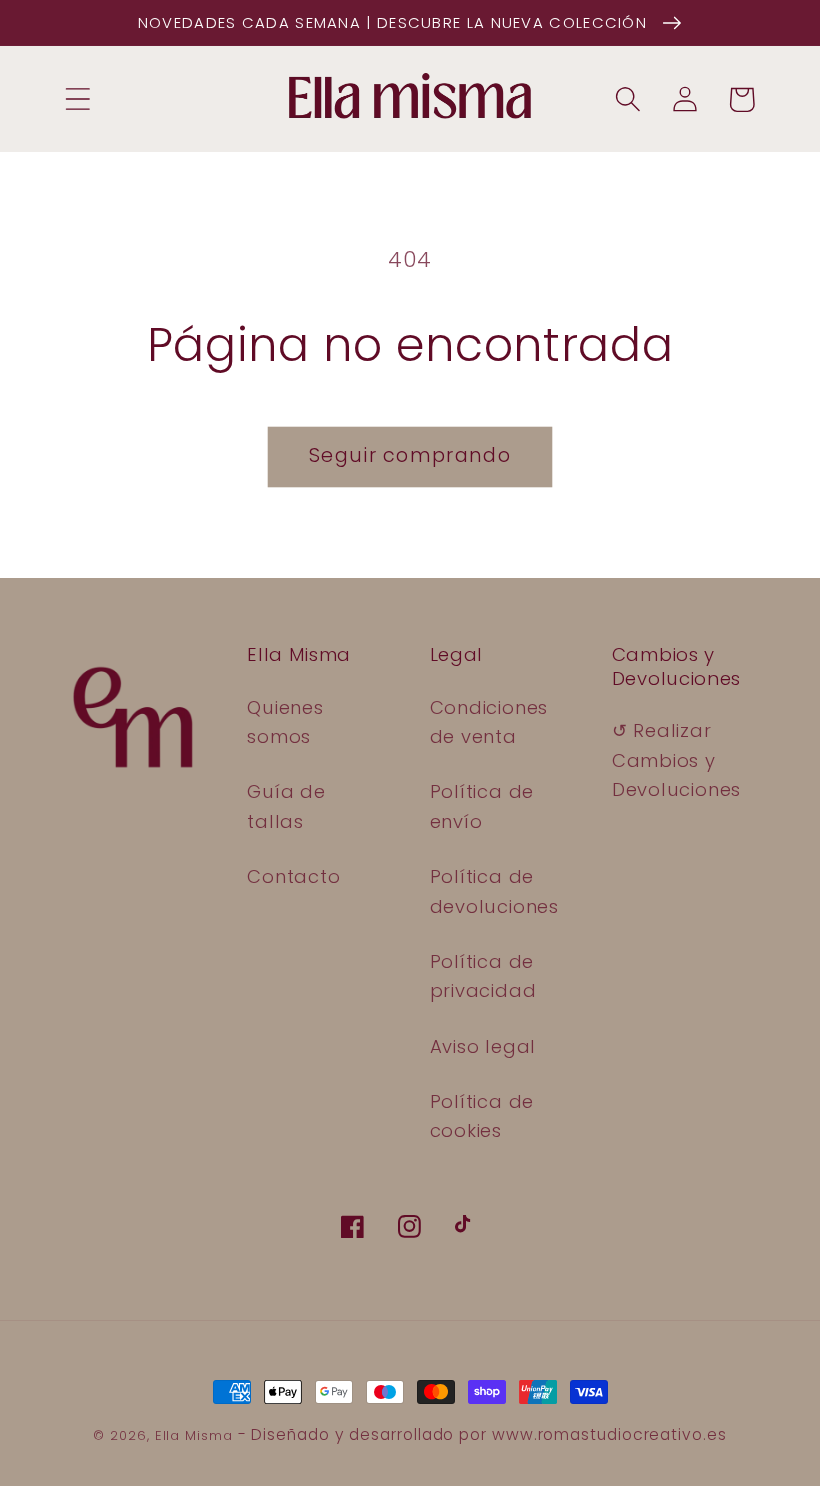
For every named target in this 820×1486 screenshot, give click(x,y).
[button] (77, 99)
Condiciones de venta (489, 722)
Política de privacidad (483, 976)
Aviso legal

:: To do ::
Output every entry verbatim but skip the pictures.

:: Result ::
For every named target in this 820×1486 screenshot, give click(x,y).
[button] (77, 99)
Condiciones de venta (489, 722)
Política de privacidad (483, 976)
Aviso legal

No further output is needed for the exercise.